I wrote this last week, never had the time to edit it. So you get it now.

The fireworks started ten minutes after we told Ngnat to close her eyes and go to sleep. The neighbors five doors down had stocked up on real fireworks the weekend before in South Carolina, the ones for sale in N.C. being notorious for their inability to make noise, excite an audience, or blow off a finger, let alone fly a hundred feet up in the air and explode in showers of red and green. Our street was the envy of the neighborhood.

Ngnat and her mother watched from the window of her bedroom until a lull in the launches came. I took her outside for a closer look, and as if a switch had been thrown, the cul-de-sac was suddenly full of people. A puppy at the party had run off, tail tucked in, yowling in fear after one explosion too many.

"Puppy gone?" For Ngnat, this was obviously a job for a little girl and her penlight. She ran on tiptoe through the dew laden lawns of the houses around us, clad only in her nightshirt, shining her wholly inadequate light in the places she considered likely to hold a puppy, such as drainspouts and the undersides of birdfeeders.
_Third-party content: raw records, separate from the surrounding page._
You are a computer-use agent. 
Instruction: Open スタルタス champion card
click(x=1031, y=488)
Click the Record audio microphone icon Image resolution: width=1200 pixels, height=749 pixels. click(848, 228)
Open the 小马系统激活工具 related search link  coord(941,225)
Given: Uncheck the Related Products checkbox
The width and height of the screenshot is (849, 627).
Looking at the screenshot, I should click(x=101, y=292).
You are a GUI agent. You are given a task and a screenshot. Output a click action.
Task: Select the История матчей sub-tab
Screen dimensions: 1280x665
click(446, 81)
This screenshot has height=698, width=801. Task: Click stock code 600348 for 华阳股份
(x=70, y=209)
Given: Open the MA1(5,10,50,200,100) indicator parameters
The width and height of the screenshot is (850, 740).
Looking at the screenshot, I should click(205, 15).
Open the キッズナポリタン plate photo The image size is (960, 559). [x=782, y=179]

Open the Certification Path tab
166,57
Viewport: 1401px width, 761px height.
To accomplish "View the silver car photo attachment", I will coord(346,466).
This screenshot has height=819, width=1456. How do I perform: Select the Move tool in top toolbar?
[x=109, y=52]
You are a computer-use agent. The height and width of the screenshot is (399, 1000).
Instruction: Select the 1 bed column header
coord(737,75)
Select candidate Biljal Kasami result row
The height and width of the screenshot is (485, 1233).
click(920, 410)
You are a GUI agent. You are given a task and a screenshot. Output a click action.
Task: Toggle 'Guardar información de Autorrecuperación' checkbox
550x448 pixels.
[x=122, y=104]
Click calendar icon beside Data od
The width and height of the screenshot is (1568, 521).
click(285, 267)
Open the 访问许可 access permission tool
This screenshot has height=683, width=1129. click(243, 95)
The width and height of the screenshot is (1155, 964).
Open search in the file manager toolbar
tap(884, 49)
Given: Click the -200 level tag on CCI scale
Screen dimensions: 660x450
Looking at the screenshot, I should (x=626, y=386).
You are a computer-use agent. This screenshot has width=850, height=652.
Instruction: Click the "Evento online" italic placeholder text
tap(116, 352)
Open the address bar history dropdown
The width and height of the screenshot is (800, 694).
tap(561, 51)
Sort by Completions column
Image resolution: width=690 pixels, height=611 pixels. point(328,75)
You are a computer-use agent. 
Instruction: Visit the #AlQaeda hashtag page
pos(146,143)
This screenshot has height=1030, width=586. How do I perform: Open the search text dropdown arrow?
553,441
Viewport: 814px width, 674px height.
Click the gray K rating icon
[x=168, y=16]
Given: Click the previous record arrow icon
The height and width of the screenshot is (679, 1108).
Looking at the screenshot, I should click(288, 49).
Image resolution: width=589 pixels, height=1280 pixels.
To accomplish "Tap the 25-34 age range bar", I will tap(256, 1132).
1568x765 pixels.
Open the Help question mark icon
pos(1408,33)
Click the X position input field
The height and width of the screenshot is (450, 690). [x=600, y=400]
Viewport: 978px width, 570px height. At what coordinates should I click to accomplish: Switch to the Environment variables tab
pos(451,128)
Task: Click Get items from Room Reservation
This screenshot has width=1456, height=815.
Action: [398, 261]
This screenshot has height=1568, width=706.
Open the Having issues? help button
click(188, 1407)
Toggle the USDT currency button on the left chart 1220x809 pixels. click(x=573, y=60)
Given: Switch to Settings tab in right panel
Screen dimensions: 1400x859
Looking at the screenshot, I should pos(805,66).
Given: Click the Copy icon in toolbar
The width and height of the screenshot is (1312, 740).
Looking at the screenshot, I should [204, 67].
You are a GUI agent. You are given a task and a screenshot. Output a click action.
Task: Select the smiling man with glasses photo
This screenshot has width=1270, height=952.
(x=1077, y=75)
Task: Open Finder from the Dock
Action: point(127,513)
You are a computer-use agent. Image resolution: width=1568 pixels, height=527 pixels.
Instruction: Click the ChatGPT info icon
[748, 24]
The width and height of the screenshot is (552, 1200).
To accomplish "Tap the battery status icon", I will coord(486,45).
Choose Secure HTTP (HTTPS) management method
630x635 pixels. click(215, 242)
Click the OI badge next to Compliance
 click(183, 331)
Despite our help, the puppy was eventually located, and we two crashed one of the suddenly popular backyard deck parties for the rest of the show. Between launches, Ngnat declaimed for her captive audience, on topics ranging from Dora, to her baby brother, who cries for milk, to jumping off the diving board at the pool.

Eventually the excitement high generated from being outside past her bedtime wore down. I sat cross-legged on the deck, and she clambered into the nest thus created, reclining against me in the warm dark, sucking her thumb and occasionally kicking over my mint julep. The shells flew up on their tails of red and green, the gunpowder smell from each launch wafting back over us. She clapped for each, approving even the duds.

We attempted to depart after the launches drew to a close, only to find that not only was smaller stuff was being let off in the street in front of the house but that Emma! Was! There! Daddy!

"Tay-Tay!" Emma called out of the smoke; "Tay-Tay!" being the diminutive Ngnat has been known by at her daycare since her class learned to talk. Neither her mother nor I much care for it, but we lost that battle ages ago.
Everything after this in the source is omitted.